I managed to keep coming out to our trans friend (really should give her a nickname or something, so I’ll just call her Genevieve) off my mind for the past few days. Probably because of the excitement of figuring out how to switch, I think.

 

Anyway, tonight it was back on my mind and our Headspace counsellor suggested I try and get over my fear of talking to her by the next time I talk to him (in two weeks’ time). I wanted to do it in person, but now I’m doubting my ability to do that. I’m now thinking a phone call might be easier. I’d rather not text, so then that way, in the unlikely scenario she does out me, whether intentionally or by accident, she won’t have any evidence, and if anyone I know finds out, I can just lie about it. Shouldn’t be too hard, since I’ve been doing it for so long.

 

Another thing, we’re planning on coming out to our school. Just as a non-binary trans girl, not as plural. Don’t think the latter would go down well. I’m not sure, but I think it’d be a lot easier telling a load of people I’m trans rather than saying there’s six seperate minds sharing a body here (5 of which who are not male). Anyway, we’re planning on doing that next year at the beginning of Year 11. Our mum’s going to let the school know in advance so they can prepare the staff and all. I’m hoping we can grow our hair over the summer holidays once this upcoming term is over.

 

Things are moving forward, and I think we’re getting closer to a place where all of us can be happy and get what we want out of life. Except discrimination’s still going to be an issue, probably. For the rest of our lives. Why does society want everyone to be cisgender and a singlet again?

 

Anyway, I should probably get to sleep soon. Not sure how likely that will be, so I might still lurk around here for a while longer.

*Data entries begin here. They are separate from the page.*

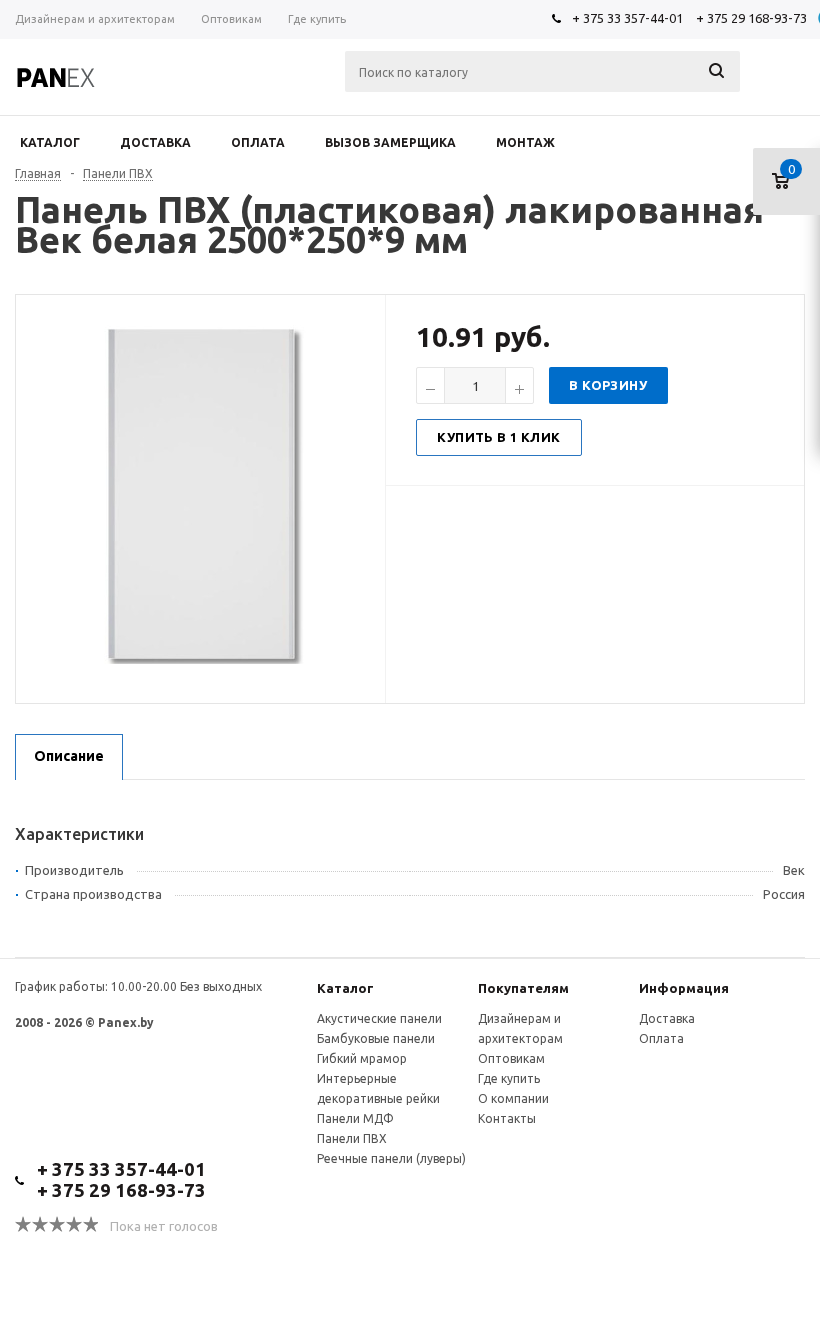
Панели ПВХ (352, 1138)
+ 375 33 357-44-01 (627, 18)
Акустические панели (379, 1018)
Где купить (509, 1078)
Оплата (661, 1038)
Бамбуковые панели (376, 1038)
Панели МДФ (355, 1118)
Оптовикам (511, 1058)
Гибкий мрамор (362, 1058)
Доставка (667, 1018)
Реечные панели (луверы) (391, 1158)
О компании (513, 1098)
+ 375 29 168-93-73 (751, 18)
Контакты (507, 1118)
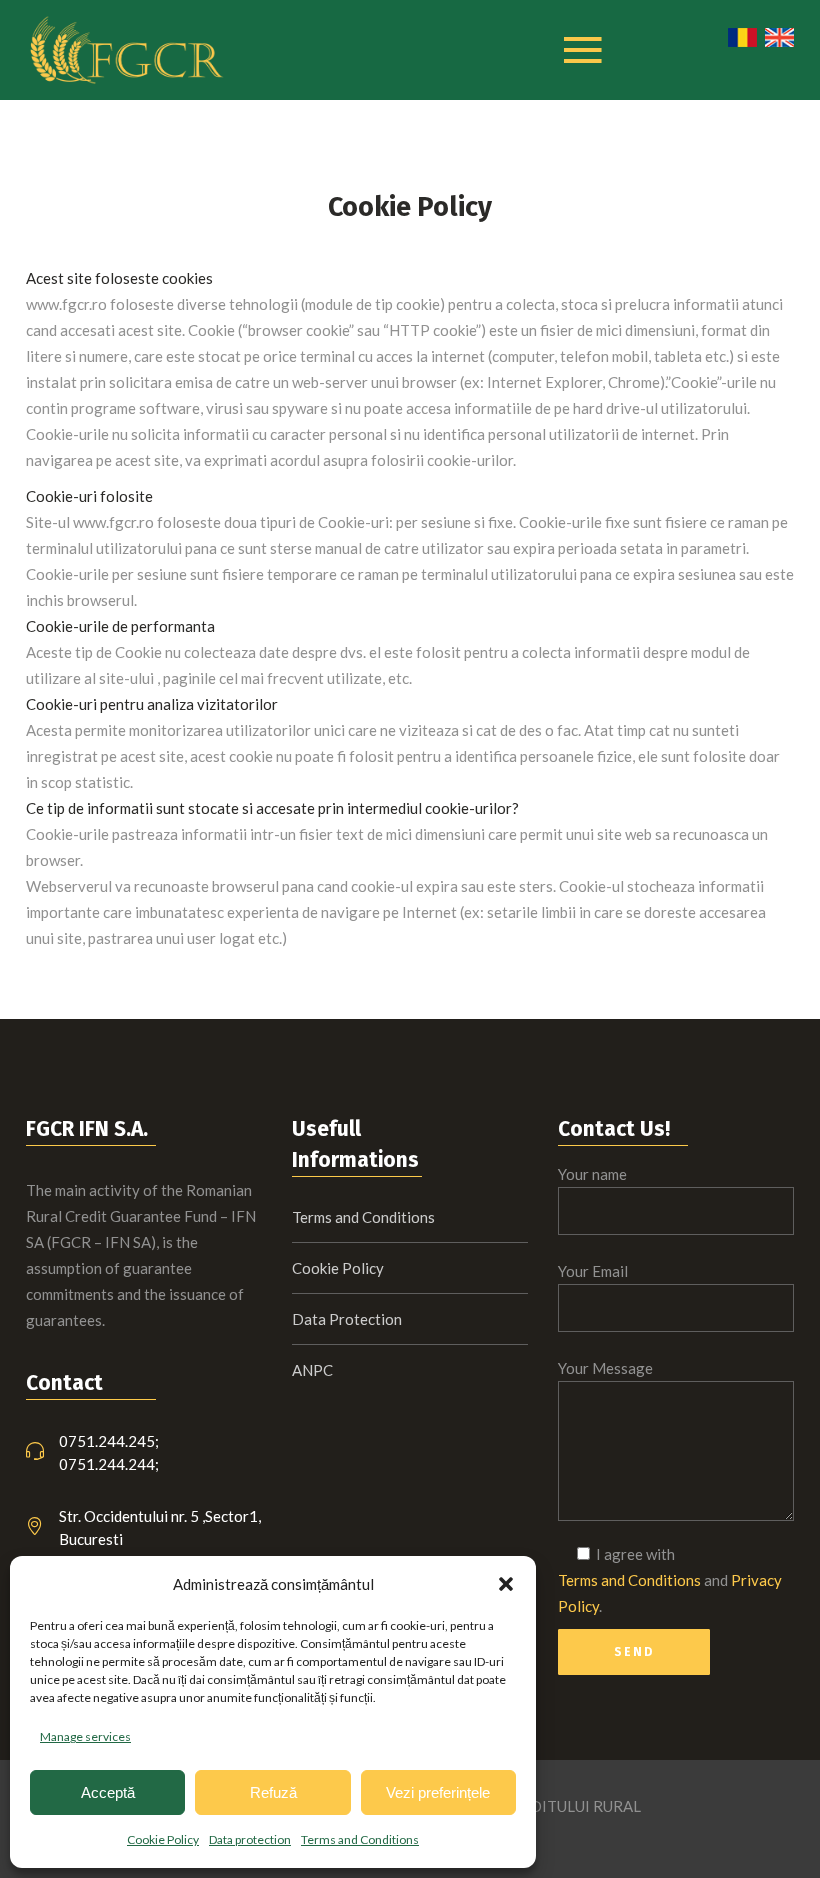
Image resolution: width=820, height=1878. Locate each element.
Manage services (85, 1736)
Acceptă (108, 1792)
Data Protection (347, 1319)
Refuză (273, 1792)
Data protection (250, 1839)
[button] (506, 1584)
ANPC (312, 1370)
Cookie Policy (163, 1839)
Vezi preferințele (438, 1792)
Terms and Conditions (360, 1839)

Re: TW Trans/Non-Binary and Plural Stuff Yeah

@SomeoneNADJS can your system mates look out for you R so you don't become completely inactive? 

 

"Why does society want everyone to be cisgender and a singlet again?"

They're probably jealous of how awesome you all are.

Plus I think that people get this idea of a "perfect" human, and everyone else gets given crap when we don't fit into it. Smiley Frustrated

Also movies... like I'm pretty sure the only people with worse representation than people with psychosis are people in a system, which kinda sucks...

Idk, humans are weird..

 

Oooh, coming out to your school sounds exciting!!

One thing you could do (if you're impatient like me) while waiting for your hair to grow out is find some more feminine short hair styles, there are some really pretty ones.